En cuanto al tamaño medio de los hogares masculinos, también en Trujillo se ha constatado que la familia nuclear suponía un 66,52 %, frente al 11,26 % de solitarios. R. Tovar Pulido (2018b), 147.

En esta ciudad el número de hijos oscila entre 1,2 en las familias de militares y profesionales liberales y 1,77 en los hogares encabezados por artesanos y jornaleros (promedio de 1,4 en todas las familias de la ciudad). Los grupos más humildes solían tener paradójicamente más hijos que las familias acaudaladas y con mayores recursos. En conjunto, el agregado doméstico de las élites era de 3,02 frente a 3,26 miembros por familia del resto de la población, a pesar de que los primeros contaban con un mayor número de parientes en el hogar y con criados. R. Tovar Pulido (2017c), 209 y 219-221.

La misma autora analiza la economía y el patrimonio administrado en las jefaturas femeninas extremeñas en R. Tovar Pulido (2020) y (2019).

48. Indica M. García Fernández que, en el interior castellano, las familias desembolsaban en alimento un 5,9 % de los gastos (con oscilaciones entre el 24,2 % y el 3,7 % mínimo). El vestido suponía entre un 1 % y el 52 % de los descargos: un reducido 4,9 % por término medio (oscilaba entre el 49,1 % el más alto y un mínimo del 3 %). M. García Fernández (2016), 43 y 45.

49. J. L. Pereira Iglesias y M. Rodríguez Cancho (1982), 195.

50. AHPJ, Pozoalcón, años 1764-1768, número 14968, año 1765. Registro de escrituras públicas. Arrendamiento de Magdalena Pérez a otra persona, 17 de enero de 1765, s/f.

51. M. Á. Hernández Bermejo (2019), 12-13 y 16.

La población del siglo XVIII en la España rural estaba condicionada por una desigual distribución de la propiedad, el matrimonio precoz de los hijos y las pautas de residencia neo-local. Todo ello se traducía a nivel demográfico en una baja esperanza de vida y unos elevados niveles de mortalidad. F. García González (2016), 291.

52. J. L. Pereira Iglesias y M. Rodríguez Cancho (1982), 196.

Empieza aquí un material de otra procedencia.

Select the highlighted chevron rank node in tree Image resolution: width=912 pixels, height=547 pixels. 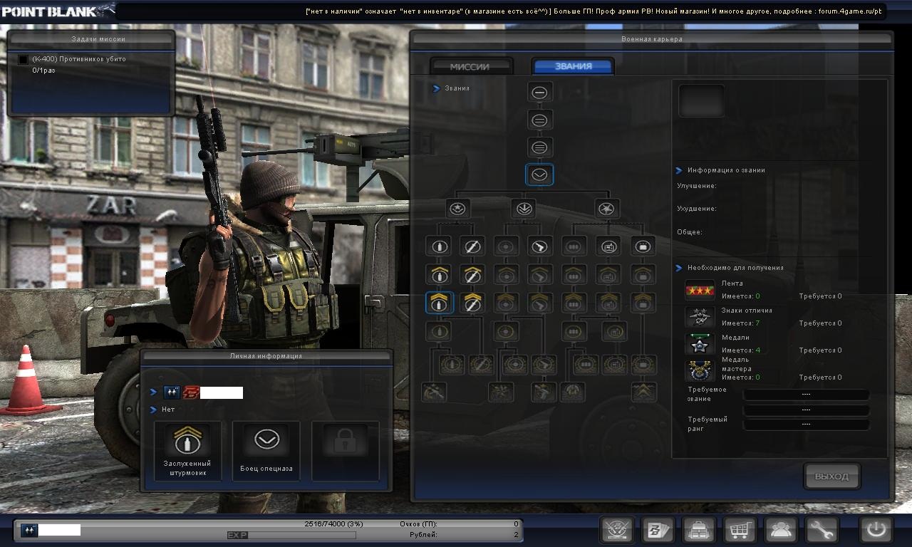[x=539, y=174]
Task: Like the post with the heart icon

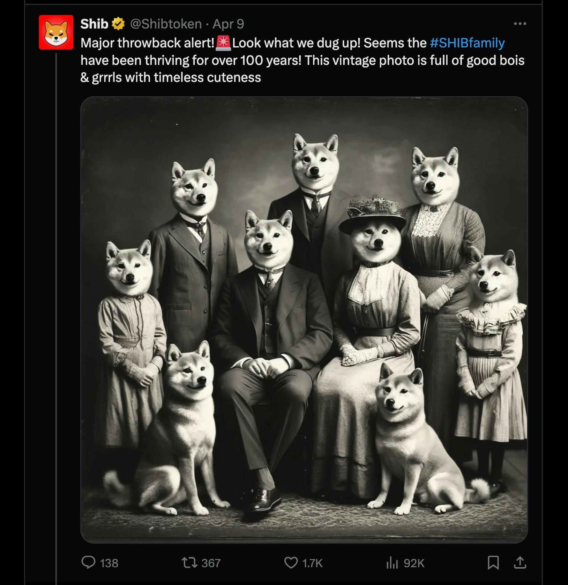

53. AHPJ, número 15.108, año 1761. Escribano Juan de Villaseca. Quesada. Reconocimiento de censo de Leonarda de Baena contra don Xristóbal de Gámez, 13 de mayo de 1761, fol. 117.

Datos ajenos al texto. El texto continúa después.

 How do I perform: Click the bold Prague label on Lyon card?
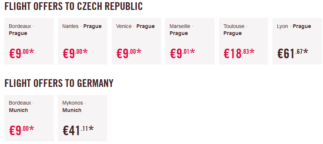pyautogui.click(x=302, y=26)
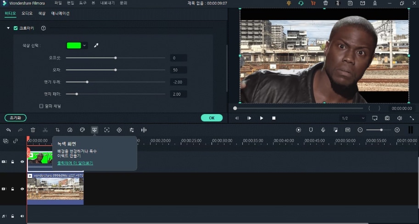Open the speed control tool
419x224 pixels.
70,130
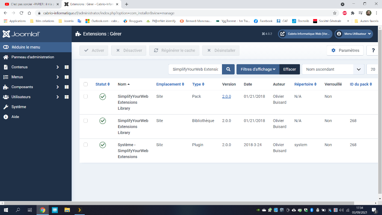The image size is (382, 215).
Task: Click the extension search input field
Action: pyautogui.click(x=195, y=69)
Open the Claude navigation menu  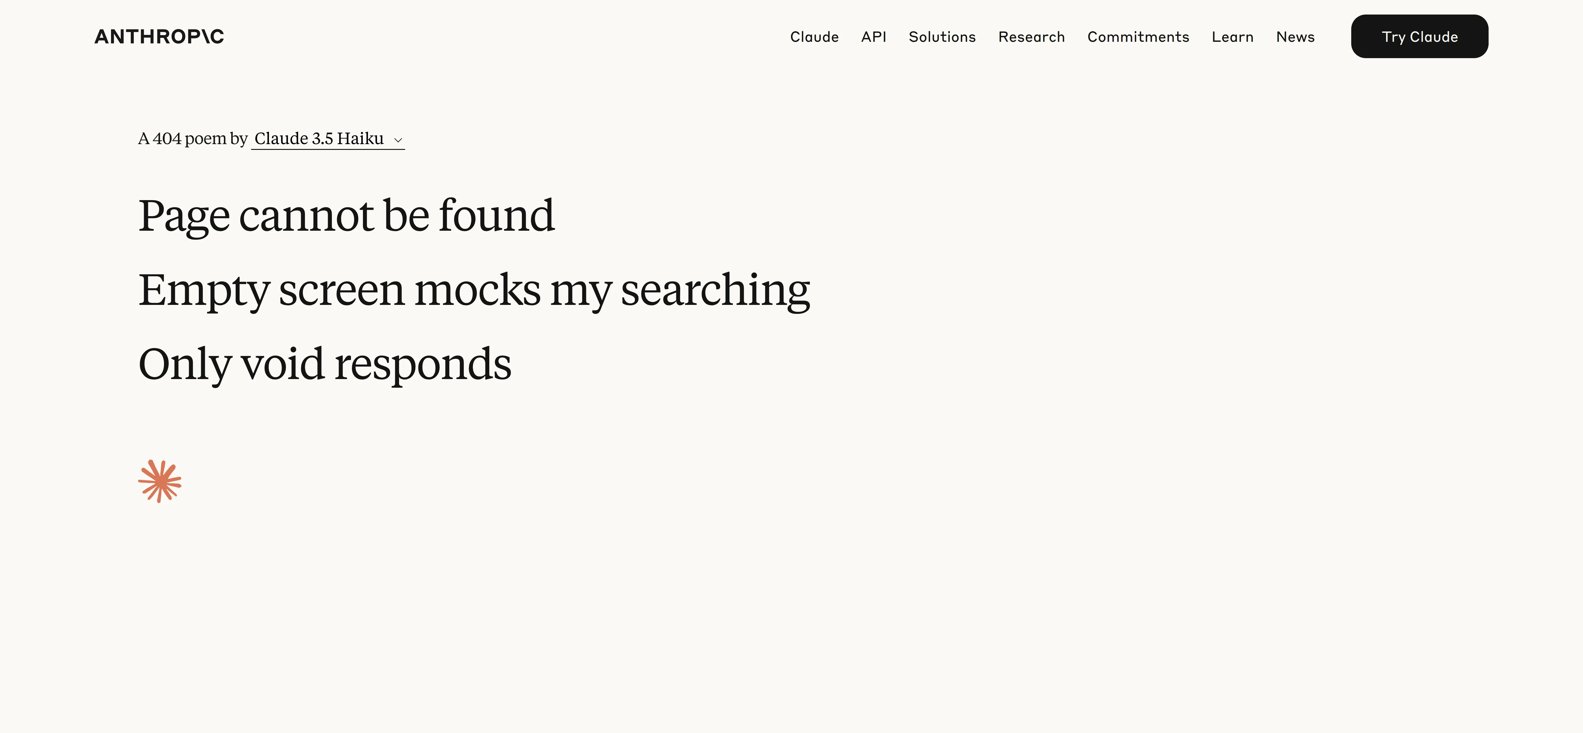pyautogui.click(x=814, y=37)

54. M. García Fernández (2016), 52.

55. En 1752 en Lucena aparece una viuda llamada Paula de Angulo, de 40 años y pobre de solemnidad, que mantenía en casa a su madre viuda también. De ser la misma tendría 86 años, de modo que se trataría de un familiar, así como doña Antonia Tamariz de Valderrama, viuda de 39 años en 1752, tenía entonces cinco hijos menores, cuatro de ellos varones, un sirviente y tres sirvientas.

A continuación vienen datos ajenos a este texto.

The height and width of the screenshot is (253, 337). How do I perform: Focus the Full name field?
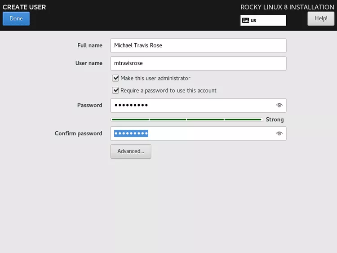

AHPC, legajo 3349P, años 1798-1799-1800, fol. 47. Escribano don Antonio Ramírez de Alba. Córdoba, Lucena. Año 1799. Curaduría de Doña Paula María de Angulo y Tamariz, 28 de marzo de 1798. La causa: fallecimiento del padre Josep Tamariz, ella es la tía.

56. Es conveniente tener en cuenta que la tutoría sustituía a la patria potestad ejercida por los progenitores, de manera que para que los jóvenes contrajeran matrimonio requerían de la aprobación o consentimiento de su representante legal, en este caso su tía u otro familiar. Dicho consentimiento es una figura legal de larga tradición en el derecho castellano y, ya desde el siglo XVI, suponía para las familias la cesión de derechos y de la voluntad de los hijos a favor de los padres. Sobre el consentimiento y el matrimonio de los hijos vide J. P. Blanco Carrasco (2016), 110-111.